Can we get there from here?
By Rob Smith / ecoRI News staff
With less than six years left on the clock until 2030, Rhode Island lawmakers are headed back into their legislative chambers with no clear plan to achieve the state’s next big climate mandates.
State officials celebrated a bit of a jubilee earlier
this year, when the Rhode Island Department of Environmental Management
released its latest greenhouse gas inventory showing the state achieved a 20%
drop in emissions compared to 1990 levels. The decrease was double what is
required in the Act on Climate law, legislation that passed in 2021 that
enshrines the state’s emission reduction goals into state law.
But the victory is temporary; DEM noted in its report
that the 2020 data is skewed by the COVID-19 pandemic, when the public drove
much less due to government-mandated shutdowns across Rhode Island for many
businesses, and is no indicator of future reduction trends.
“The big message is, we are not on track,” said Timmons Roberts, professor of environmental studies and sociology at Brown University, on the state’s latest emissions inventory.
“If the state fails to come up with a legitimate plan to reduce emissions in the next two calendar years, according to the Act on Climate, if our plan is not legitimate and our emissions are not on track, then the state could be sued as early as 2026.”
Emissions in Rhode Island come from three sectors:
transportation (think planes, trains, and automobiles), electricity consumption
(natural gas power plants), and heating emissions from buildings (think
furnaces and home heating oil).
Roberts said electricity emissions have been one of the
state’s few bright spots for reductions, crediting both the transition to
renewable energy, as well as the region converting coal-fired power plants to
oil and then later natural gas.
“Electricity generation is the one area where we’ve seen
improvement over time,” he said. “It’s substantial. Historically, it’s the one
sector that has gone down and stays down; it doesn’t bounce back up.”

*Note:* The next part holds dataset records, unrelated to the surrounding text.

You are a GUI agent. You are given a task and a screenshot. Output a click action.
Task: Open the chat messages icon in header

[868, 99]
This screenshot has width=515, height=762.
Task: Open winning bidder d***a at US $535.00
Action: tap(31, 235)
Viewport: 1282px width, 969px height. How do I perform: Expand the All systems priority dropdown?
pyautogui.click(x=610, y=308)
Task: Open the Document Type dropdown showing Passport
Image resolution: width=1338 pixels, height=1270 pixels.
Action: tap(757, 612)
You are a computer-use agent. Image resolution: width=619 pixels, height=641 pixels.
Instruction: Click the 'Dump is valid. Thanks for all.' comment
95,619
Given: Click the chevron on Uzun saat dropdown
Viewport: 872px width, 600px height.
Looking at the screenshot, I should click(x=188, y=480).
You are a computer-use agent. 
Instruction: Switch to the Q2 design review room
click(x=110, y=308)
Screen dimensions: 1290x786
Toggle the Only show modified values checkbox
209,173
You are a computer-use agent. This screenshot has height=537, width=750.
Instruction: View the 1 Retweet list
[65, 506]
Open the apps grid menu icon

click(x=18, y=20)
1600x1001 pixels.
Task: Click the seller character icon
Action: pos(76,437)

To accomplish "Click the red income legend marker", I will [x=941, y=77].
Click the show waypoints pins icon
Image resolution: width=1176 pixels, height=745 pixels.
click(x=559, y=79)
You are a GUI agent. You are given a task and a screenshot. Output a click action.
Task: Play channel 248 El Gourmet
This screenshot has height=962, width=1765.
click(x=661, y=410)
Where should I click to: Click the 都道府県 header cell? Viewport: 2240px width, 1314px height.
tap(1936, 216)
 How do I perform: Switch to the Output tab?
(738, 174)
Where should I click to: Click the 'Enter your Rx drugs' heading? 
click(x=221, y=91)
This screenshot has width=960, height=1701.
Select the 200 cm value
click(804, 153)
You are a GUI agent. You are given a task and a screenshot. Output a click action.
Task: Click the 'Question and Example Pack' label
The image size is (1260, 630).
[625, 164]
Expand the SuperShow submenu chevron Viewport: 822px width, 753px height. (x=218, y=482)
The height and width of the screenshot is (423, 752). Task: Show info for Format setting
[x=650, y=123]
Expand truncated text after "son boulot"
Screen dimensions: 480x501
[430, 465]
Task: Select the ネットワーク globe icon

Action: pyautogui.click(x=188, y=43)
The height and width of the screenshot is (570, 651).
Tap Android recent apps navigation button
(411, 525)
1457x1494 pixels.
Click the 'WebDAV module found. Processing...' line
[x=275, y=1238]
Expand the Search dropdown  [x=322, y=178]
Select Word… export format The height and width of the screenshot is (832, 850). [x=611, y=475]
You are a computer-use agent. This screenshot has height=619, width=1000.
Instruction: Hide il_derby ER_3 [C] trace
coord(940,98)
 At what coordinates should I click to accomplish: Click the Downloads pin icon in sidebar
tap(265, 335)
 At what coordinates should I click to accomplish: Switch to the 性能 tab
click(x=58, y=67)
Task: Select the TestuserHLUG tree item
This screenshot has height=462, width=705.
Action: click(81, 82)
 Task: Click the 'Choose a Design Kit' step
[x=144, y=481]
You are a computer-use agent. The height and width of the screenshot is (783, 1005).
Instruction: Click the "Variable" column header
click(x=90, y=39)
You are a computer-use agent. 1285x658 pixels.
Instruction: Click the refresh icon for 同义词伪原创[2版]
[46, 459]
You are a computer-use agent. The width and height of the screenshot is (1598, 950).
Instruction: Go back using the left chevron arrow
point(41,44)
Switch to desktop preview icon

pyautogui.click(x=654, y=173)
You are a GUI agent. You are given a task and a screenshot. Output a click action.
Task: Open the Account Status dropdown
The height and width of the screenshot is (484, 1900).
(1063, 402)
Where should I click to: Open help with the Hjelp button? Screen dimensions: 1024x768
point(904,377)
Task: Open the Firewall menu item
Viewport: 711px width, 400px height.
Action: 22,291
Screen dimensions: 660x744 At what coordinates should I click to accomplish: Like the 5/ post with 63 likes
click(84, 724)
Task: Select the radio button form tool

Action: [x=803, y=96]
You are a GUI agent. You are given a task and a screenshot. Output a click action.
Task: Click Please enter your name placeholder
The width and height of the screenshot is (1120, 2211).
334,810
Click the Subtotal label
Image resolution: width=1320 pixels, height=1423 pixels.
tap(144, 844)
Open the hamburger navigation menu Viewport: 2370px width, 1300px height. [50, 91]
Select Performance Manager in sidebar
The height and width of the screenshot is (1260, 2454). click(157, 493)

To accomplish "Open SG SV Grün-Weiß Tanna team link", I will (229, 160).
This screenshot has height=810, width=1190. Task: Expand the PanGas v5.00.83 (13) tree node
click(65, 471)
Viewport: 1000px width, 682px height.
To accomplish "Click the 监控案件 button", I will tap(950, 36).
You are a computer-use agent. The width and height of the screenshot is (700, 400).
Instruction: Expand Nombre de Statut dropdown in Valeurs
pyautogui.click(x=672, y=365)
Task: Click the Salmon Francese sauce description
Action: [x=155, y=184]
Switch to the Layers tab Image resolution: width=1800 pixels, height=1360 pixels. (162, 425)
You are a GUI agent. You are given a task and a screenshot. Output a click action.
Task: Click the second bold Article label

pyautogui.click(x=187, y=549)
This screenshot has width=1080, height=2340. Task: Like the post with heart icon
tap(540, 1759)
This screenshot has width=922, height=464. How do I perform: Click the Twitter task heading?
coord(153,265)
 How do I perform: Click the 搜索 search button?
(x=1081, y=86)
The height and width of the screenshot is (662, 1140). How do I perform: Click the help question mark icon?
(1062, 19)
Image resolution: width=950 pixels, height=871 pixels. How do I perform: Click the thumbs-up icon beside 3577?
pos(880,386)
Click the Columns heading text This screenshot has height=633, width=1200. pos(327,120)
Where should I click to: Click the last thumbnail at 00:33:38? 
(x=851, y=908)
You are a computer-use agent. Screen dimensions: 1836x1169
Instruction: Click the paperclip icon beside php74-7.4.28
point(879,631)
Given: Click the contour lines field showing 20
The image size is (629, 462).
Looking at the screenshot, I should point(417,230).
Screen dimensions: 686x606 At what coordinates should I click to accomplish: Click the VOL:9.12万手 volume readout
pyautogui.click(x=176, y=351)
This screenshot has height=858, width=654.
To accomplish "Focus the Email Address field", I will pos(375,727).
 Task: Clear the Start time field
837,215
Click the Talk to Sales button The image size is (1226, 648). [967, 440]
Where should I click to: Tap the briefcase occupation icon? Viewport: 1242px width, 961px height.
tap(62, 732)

In 2022, lawmakers passed the 100% Renewable Energy
Standard, which will require all electricity sold to Rhode Island homes and
businesses to be offset with a renewable energy source. Revolution Wind, the
704-megawatt (MW) offshore wind project being built 15 miles south of the
state, is expected to come online and begin powering Rhode Island homes in
2025.
The state is also doubling down on offshore wind. Rhode
Island has teamed up with Massachusetts and Connecticut for a first-of-its-kind
multistate proposal process for new offshore wind projects. In 2024, the states
are expected to seek project proposals for up to 6,000 MW of offshore wind.
Meanwhile, policies to tackle the other emission areas
remain slim. Rhode Island has lacked a comprehensive, actionable plan to tackle
transportation emissions since its New England neighbors backed out of joining
the Transportation & Climate Initiative.
Last May, DEM announced it would adopt the Advanced Clean Cars II (ACCII) rule,
which requires car manufacturers, slowly over the next decade, to ramp up the
percentage of electric vehicles sold in Rhode Island until 100% of all sales by
2035 are zero-emission vehicles.
But the state still lacks a clear path to reducing
vehicle miles traveled, or adequately fund its public transit system. The Rhode
Island Public Transit Authority still faces a steep deficit of
about $20 million just to maintain existing services.
And the state is nowhere on reducing heating emissions.
“I think there really is no long-term policy that
adequately addresses emissions from heating in the state of Rhode Island,” said
Amanda Barker, a policy associate for the Green Energy Consumers Alliance.
Historically, cold New England states like Rhode Island overwhelmingly use fossil fuels to heat homes in the winter. More than 54% of homes in Rhode Island use natural gas, with another estimated 30% using home heating oil.
The state
has ramped up financial incentives and rebates for homeowners to electrify
their heating systems, but Rhode Island’s banner program, Clean Heat Rhode Island,
isn’t yet open to natural gas customers.
Barker said lawmakers need to pass two programs this year to reduce building emissions. The first is a clean heat standard, which would work similar to the state’s renewable energy standard.
The policy would require natural gas utilities and heating oil and propane dealers to provide their customers with increasing percentages of cleaner heat services over time, with the key goal of phasing out fossil fuels.
The businesses would also have the
option to buy cleaner heat credits from heat pump installers, similar to how
natural gas power plants can buy renewable energy certificates from solar and
wind facilities.
“The ultimate intent is for them to see the writing on
the wall,” Barker said. “We need to make this transition, and they should
really look to transition their business models to get more into those clean
heat services.”
The other piece of the building emissions puzzle,
according to Barker, is an energy benchmarking law, where large buildings above
25,000 square feet would be required to report their building emissions to the
state Office of Energy Resources, which, after collecting the data for three
years, would then be required to set a standard for buildings to reduce their
emissions over time.
“The big piece of the puzzle is addressing existing
buildings,” Barker said. “Seventy percent of our building stock in 2050 is
already in place today. If we want to reach net-zero by 2050, we really need to
retrofit and electrify existing buildings.”